Your goal:
Look through the listing underneath for "height", and copy every line that has it.

Data records:
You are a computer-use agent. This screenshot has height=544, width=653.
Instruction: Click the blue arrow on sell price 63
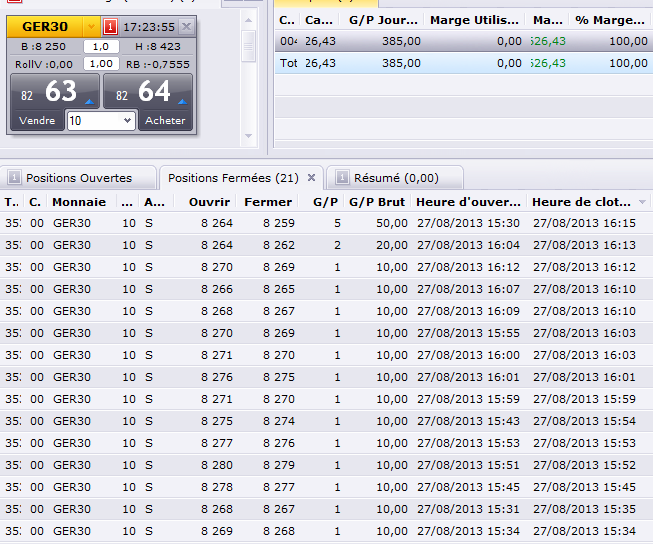pyautogui.click(x=88, y=101)
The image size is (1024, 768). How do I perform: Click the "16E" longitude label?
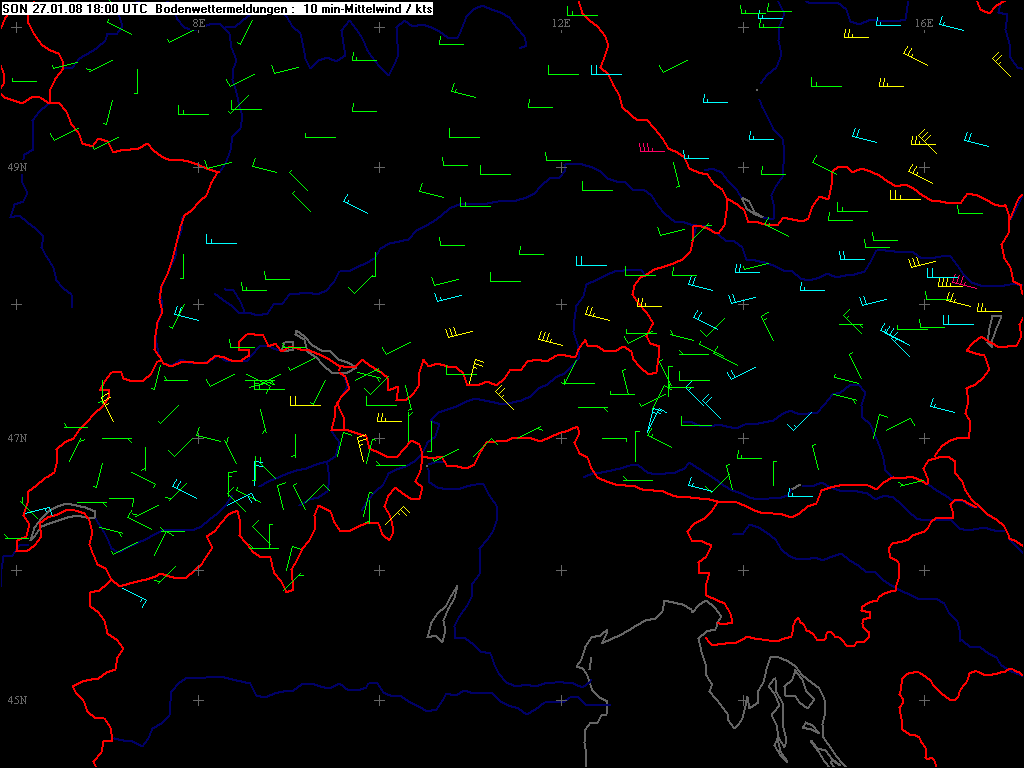click(x=923, y=22)
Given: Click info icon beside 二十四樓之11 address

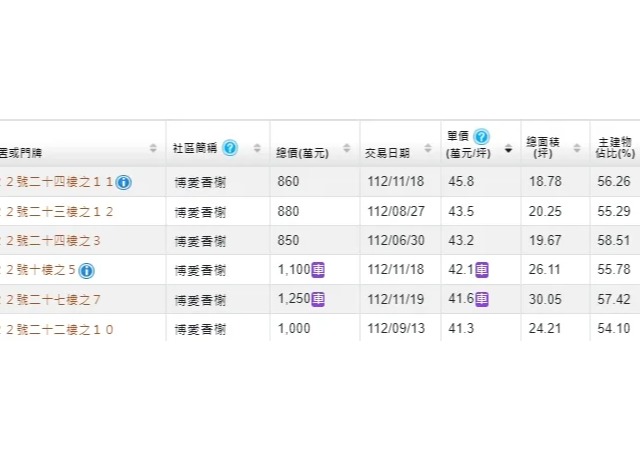Looking at the screenshot, I should 123,182.
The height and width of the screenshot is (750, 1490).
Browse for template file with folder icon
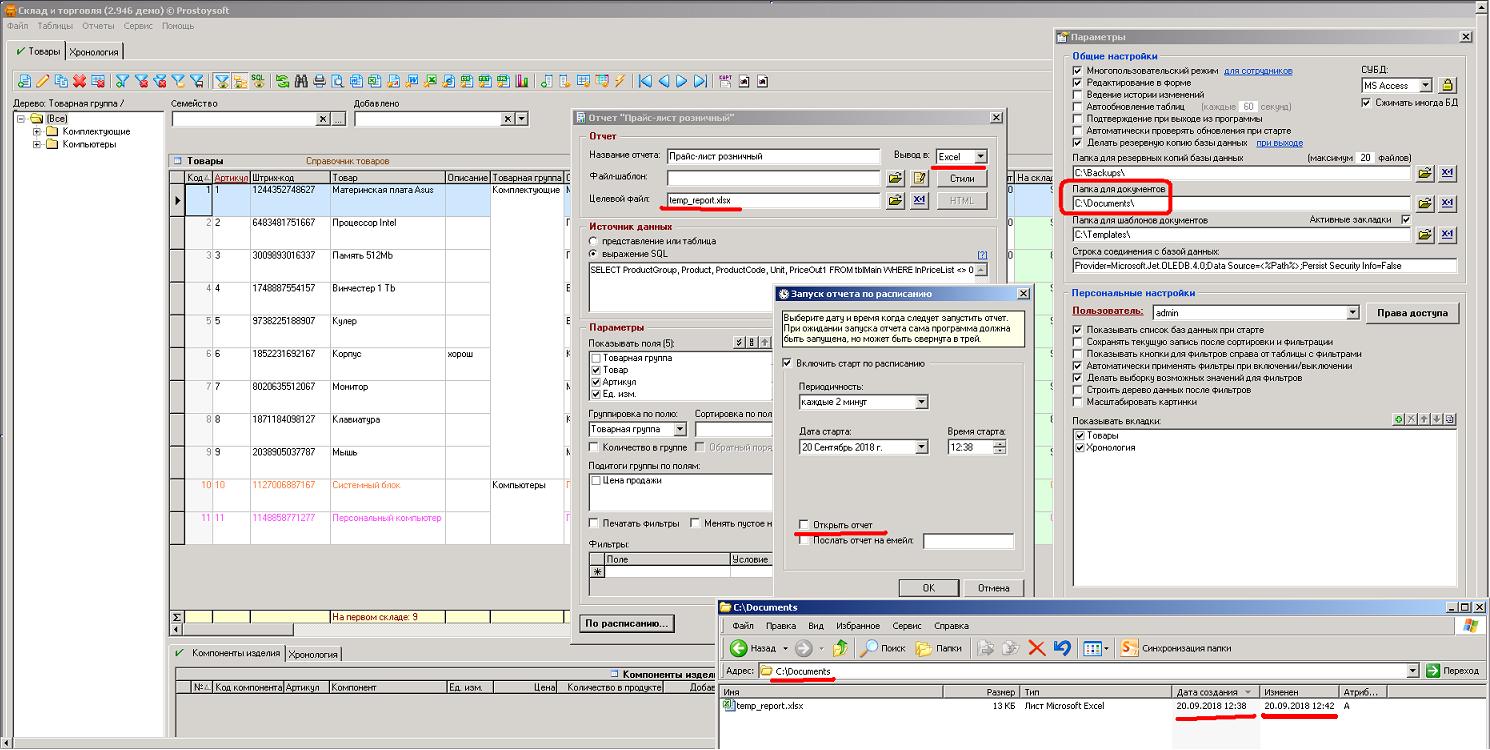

Response:
You are a computer-use agent. This screenshot has height=544, width=653.
The height and width of the screenshot is (750, 1490).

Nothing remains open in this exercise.